Gimbatulûk is an Apache 2.0 licensed pattern matching accelerator written in C++11 and OpenCL.
The OpenCL Kernel is implemented using the Parallel Failureless Aho-Corasick algorithm with optional stream compaction of the result set.
What's with the name?
If you are curious about the crazy name, it means "to find them all" in J.R.R. Tolkien's Black Speech. It is derived from the inscription upon the One Ring: “Ash nazg durbatulûk, ash nazg gimbatul, ash nazg thrakatulûk agh burzum-ishi krimpatul” meaning; One ring to rule them all, one ring to find them, one ring to bring them all and in the darkness bind them.
Introduction
The Aho-Corasick algorithm was first presented in 1975 by Alfred V. Aho and Margaret J. Corasick and is one of the most widely known and commonly adopted pattern scanning algorithms due to its property of matching all patterns in the target dictionary simultaneously.
The conventional Aho-Corasick algorithm can be parallelised effectively via an approach known as the Data Parallel Aho-Corasick (DPAC) algorithm, which partitions the sequence to be scanned into multiple (overlapping) segments and allocates each segment to a processing thread.
As the number of processing threads reaches one per character of the input sequence we can however take a radically different approach and dispense with the failure transitions altogether. This approach is known as the Parallel Failureless Aho-Corasick (PFAC) algorithm where each thread is only required to match the pattern that starts at its own thread starting position.
Limitations
Gimbatulûk requires a C++11 compiler and OpenCL >= 1.2 to be installed. Only standard C++11 and OpenCL 1.2 features have been employed so it should be relatively portable, but it has only been tested on Linux.

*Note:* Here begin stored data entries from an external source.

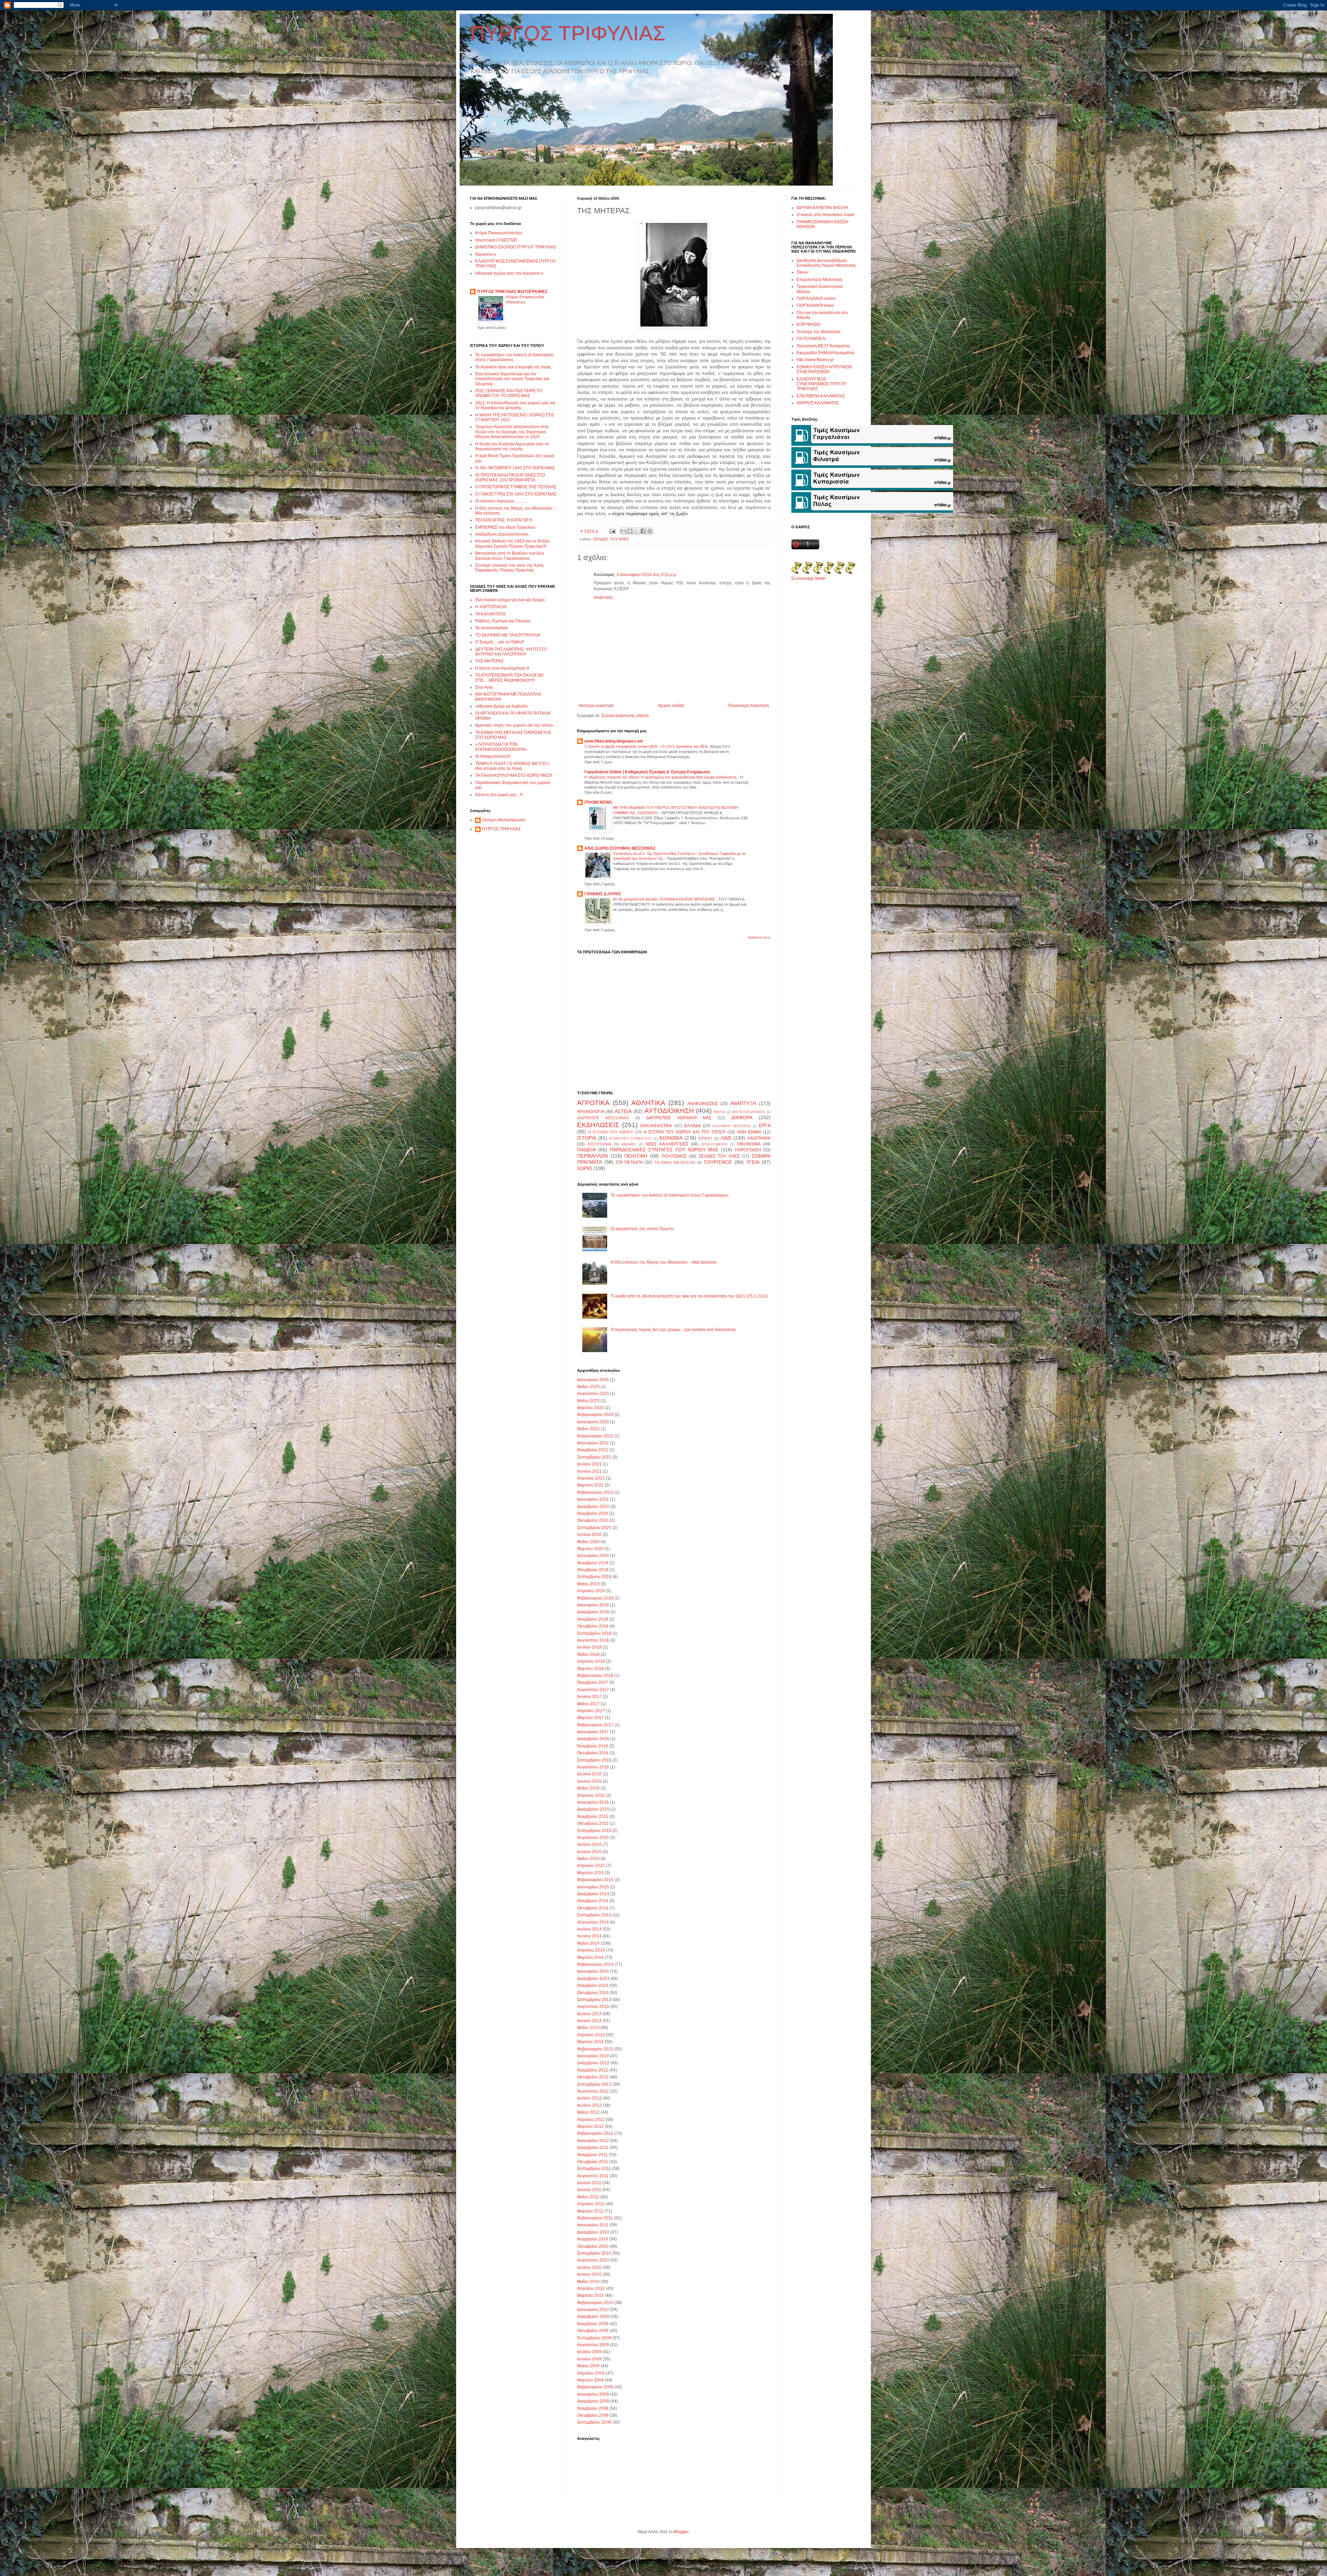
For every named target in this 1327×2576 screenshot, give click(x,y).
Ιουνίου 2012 (589, 2105)
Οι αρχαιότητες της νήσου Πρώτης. (643, 1228)
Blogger (681, 2531)
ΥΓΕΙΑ (753, 1162)
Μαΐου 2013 (588, 2027)
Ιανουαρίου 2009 (593, 2394)
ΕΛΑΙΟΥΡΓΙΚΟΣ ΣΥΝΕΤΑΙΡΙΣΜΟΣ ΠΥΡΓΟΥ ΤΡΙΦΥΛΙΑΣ (822, 384)
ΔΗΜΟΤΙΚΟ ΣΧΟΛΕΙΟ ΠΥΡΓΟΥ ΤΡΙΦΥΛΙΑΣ (515, 247)
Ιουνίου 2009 (589, 2359)
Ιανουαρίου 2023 (593, 1421)
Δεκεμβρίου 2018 (593, 1612)
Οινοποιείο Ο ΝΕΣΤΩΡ (496, 240)
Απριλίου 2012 (591, 2119)
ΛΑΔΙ (726, 1138)
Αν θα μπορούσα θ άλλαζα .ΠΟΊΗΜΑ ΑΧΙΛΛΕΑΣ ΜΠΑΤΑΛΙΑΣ (664, 899)
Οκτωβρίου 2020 (593, 1520)
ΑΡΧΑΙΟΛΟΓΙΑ (590, 1111)
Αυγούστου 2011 (593, 2175)
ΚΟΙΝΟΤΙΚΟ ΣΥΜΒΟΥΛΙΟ (630, 1138)
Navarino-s (485, 254)
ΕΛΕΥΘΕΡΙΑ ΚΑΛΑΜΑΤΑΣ (821, 396)
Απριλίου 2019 (591, 1590)
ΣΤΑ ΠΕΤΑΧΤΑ (629, 1162)
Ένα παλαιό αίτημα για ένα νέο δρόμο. (510, 599)
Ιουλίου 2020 (589, 1534)
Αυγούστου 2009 (593, 2344)
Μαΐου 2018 (588, 1654)
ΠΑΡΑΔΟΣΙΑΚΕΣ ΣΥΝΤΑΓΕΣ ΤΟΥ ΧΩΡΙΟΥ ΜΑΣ (664, 1149)
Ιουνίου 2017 (589, 1696)
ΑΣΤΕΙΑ (623, 1111)
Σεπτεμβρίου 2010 (594, 2253)
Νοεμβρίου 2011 (592, 2154)
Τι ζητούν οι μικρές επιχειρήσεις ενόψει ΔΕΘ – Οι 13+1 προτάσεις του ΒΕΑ (646, 746)
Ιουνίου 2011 (589, 2189)
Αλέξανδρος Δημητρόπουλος (502, 534)
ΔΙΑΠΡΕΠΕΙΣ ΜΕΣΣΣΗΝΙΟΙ (603, 1118)
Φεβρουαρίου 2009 (595, 2387)
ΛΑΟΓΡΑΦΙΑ (759, 1138)
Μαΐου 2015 (588, 1858)
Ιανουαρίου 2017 (593, 1731)
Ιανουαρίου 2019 (593, 1605)
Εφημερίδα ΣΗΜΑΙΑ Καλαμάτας (826, 352)
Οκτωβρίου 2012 (593, 2077)
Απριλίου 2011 (590, 2203)
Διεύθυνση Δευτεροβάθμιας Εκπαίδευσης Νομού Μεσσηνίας (826, 263)
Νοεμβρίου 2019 (592, 1562)
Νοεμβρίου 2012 (592, 2070)
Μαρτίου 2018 (590, 1668)
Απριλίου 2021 (591, 1478)
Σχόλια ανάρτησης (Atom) (625, 715)
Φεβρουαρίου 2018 (595, 1675)
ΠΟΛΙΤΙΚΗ (635, 1156)
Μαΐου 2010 (588, 2281)
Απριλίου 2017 (591, 1710)
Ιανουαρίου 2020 (593, 1555)
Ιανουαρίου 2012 (593, 2140)
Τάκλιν (802, 272)
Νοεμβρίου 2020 (592, 1513)
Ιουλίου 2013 (589, 2013)
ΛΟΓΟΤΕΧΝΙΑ (599, 1144)
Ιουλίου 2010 (589, 2267)
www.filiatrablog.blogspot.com (613, 741)
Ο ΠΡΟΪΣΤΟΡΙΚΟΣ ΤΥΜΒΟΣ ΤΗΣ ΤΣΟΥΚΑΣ (515, 486)
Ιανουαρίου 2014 (593, 1971)
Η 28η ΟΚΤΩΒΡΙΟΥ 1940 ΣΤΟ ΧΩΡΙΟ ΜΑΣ (515, 467)
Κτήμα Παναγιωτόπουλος (499, 232)
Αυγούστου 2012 (593, 2091)
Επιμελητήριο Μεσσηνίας (820, 279)
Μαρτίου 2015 (590, 1872)
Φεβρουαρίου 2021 (595, 1492)
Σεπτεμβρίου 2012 (594, 2084)
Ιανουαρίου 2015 (593, 1887)
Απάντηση (603, 597)
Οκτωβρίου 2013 (593, 1992)
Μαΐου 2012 (588, 2112)
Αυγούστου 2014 (593, 1922)
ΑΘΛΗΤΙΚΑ (648, 1102)
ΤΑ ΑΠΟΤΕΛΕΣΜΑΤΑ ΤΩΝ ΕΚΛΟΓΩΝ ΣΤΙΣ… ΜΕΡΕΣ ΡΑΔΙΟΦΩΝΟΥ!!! (509, 677)
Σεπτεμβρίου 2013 (594, 1999)
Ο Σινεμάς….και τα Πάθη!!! (499, 642)
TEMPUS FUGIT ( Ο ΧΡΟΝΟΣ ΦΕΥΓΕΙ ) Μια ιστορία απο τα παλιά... (512, 766)
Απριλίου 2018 (591, 1661)
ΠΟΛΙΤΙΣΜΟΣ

Gimbatulûk has primarily been tested using Nvidia GTX Titan X GPUs, though it should work with any Nvidia GPU, certainly any with compute capability >= 2.0 (Fermi micro-architecture and above). It has also been tested with Intel's OpenCL CPU device however the implementation is currently sub-optimal on that device. It may work with AMD GPUs and there is code in place to check the vendor information for "Advanced Micro Devices" and which tries to use AMD's 64 lane wavefront if it detects an AMD device, but the warp/wavefront optimisation code has only been tested on Nvidia's 32 lane warp.
Usage
To check whether OpenCL is correctly installed on your system run:
clinfo
To build Gimbatulûk:
cd gimbatuluk
mkdir build
cd build
cmake ..
make
Several simple example applications have been included, use the -h option for help.
For example:
./simple-scan
by default loads the "words" dictionary and scans the text "the fat cat sat on the mat and acted like a prat", however:
./simple-scan -t test256
will scan the text file test256
To find how fast it can go there are a few simple benchmark programs provided, for example:
./simple-benchmark-threaded-compact -t test16384 -s 5000000 -T 2
will read the text file test16384, which contains 16384 words that should match entries in the words dictionary, and will expand that into an input vector of 5MB, it then performs a scan using two instances of the scanner to maximise data transfer throughput.
In general the limiting factor is likely to be PCIe bandwidth rather than Kernel performance, so if you have 16xPCIe3 lanes you should see the best system performance.
The API is relatively simple as may be seen from the main body of simple-scan illustrated below.
// Read the text we want to scan into memory.
const auto input = textIsFile ? gimbatuluk::readFile(text) :
std::vector<char>(text.begin(), text.end());
// Create output vector.
std::vector<std::int32_t> output(input.size());
// Create scanner instance.
gimbatuluk::PFAC pfac(device, input.size());
std::cout << "Using Device: " << pfac.getDeviceName() << std::endl;
// Read entire dictionary file into memory.
pfac.loadDictionary(gimbatuluk::readFile(dictionary));
// Compile and install dictionary onto Device.
pfac.installDictionary();
// Do a synchronous scan to compute the expected result.
pfac.scan(input, output);
// Display results.
std::cout << std::endl;
for (auto c : output) {
std::cout << c << " ";
}
std::cout << std::endl;
TODO
There are still a number of optimisations yet to be implemented, for example using page locked/pinned memory, and the OpenCL CPU Kernel is currently sub-optimal.
The code layout could do with a refactor, in particular the examples need to be placed in their own directory and the library should be made rather more self-contained.